## DATA PROVIDED
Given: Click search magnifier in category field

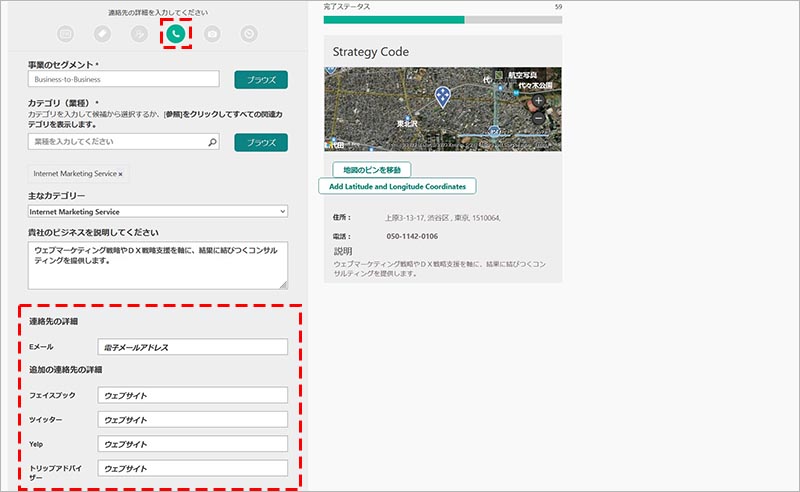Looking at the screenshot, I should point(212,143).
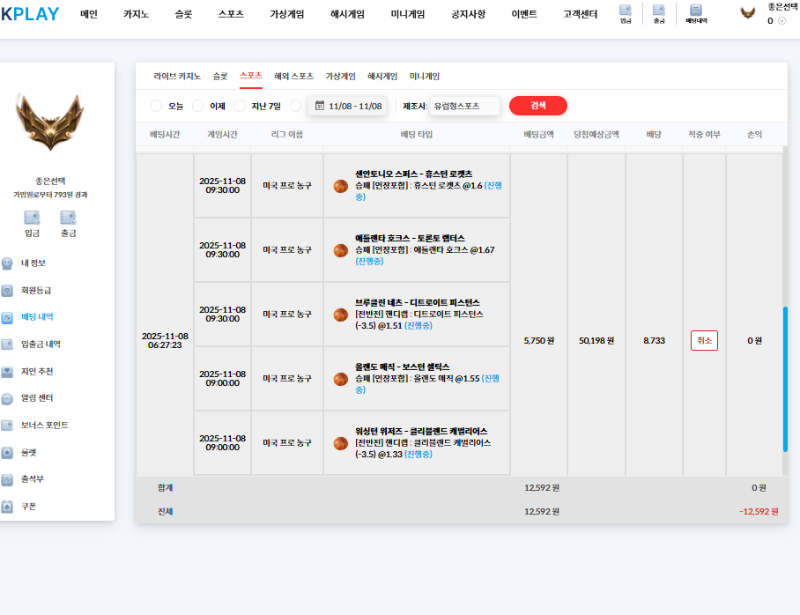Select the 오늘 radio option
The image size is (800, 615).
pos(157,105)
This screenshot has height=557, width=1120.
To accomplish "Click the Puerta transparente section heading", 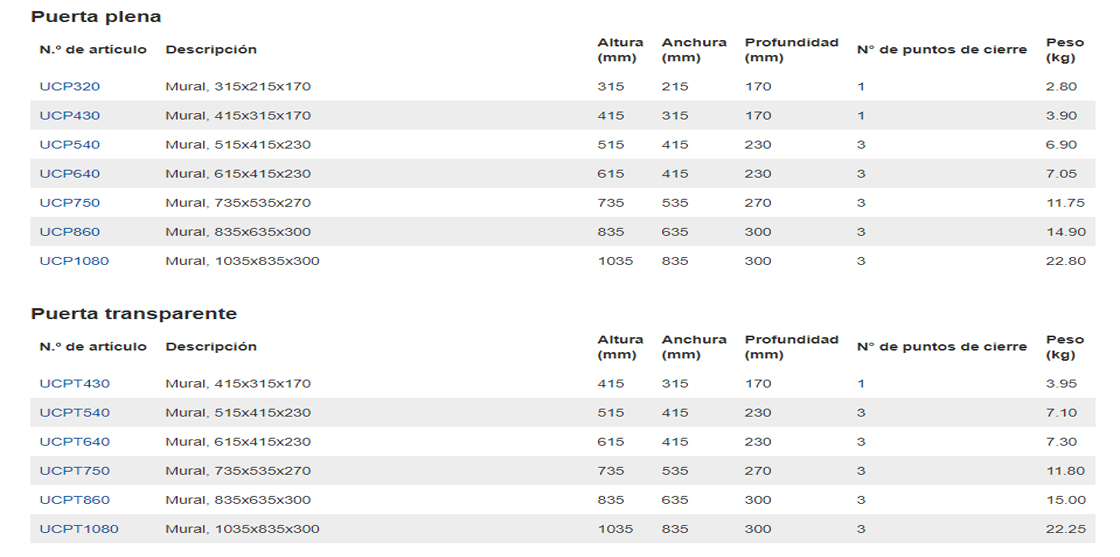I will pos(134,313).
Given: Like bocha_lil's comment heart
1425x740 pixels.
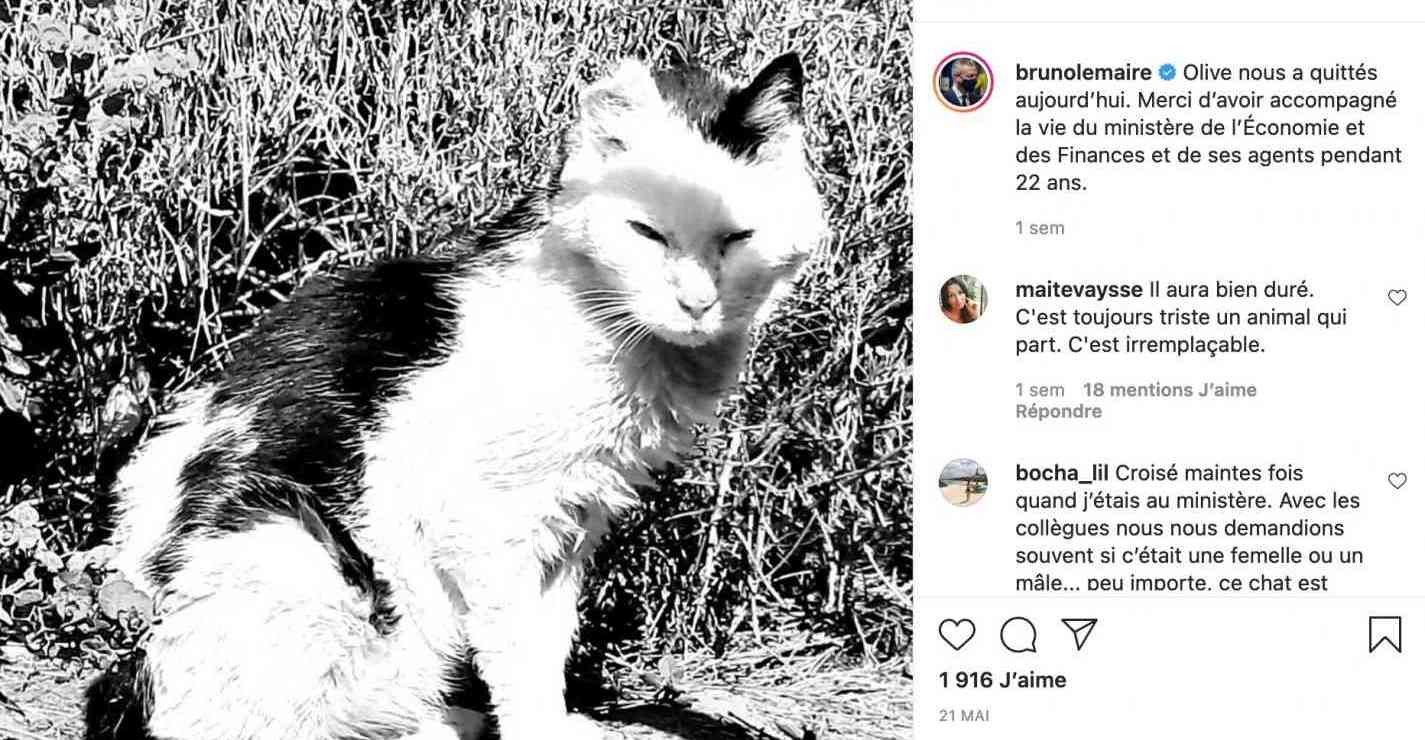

## DESCRIPTION OF THE TASK
Every picture stays out; reproduce exactly the lines from the one with "Given: Like bocha_lil's comment heart" through the last line of the data above.

## WRITTEN RESPONSE
Given: Like bocha_lil's comment heart
1425x740 pixels.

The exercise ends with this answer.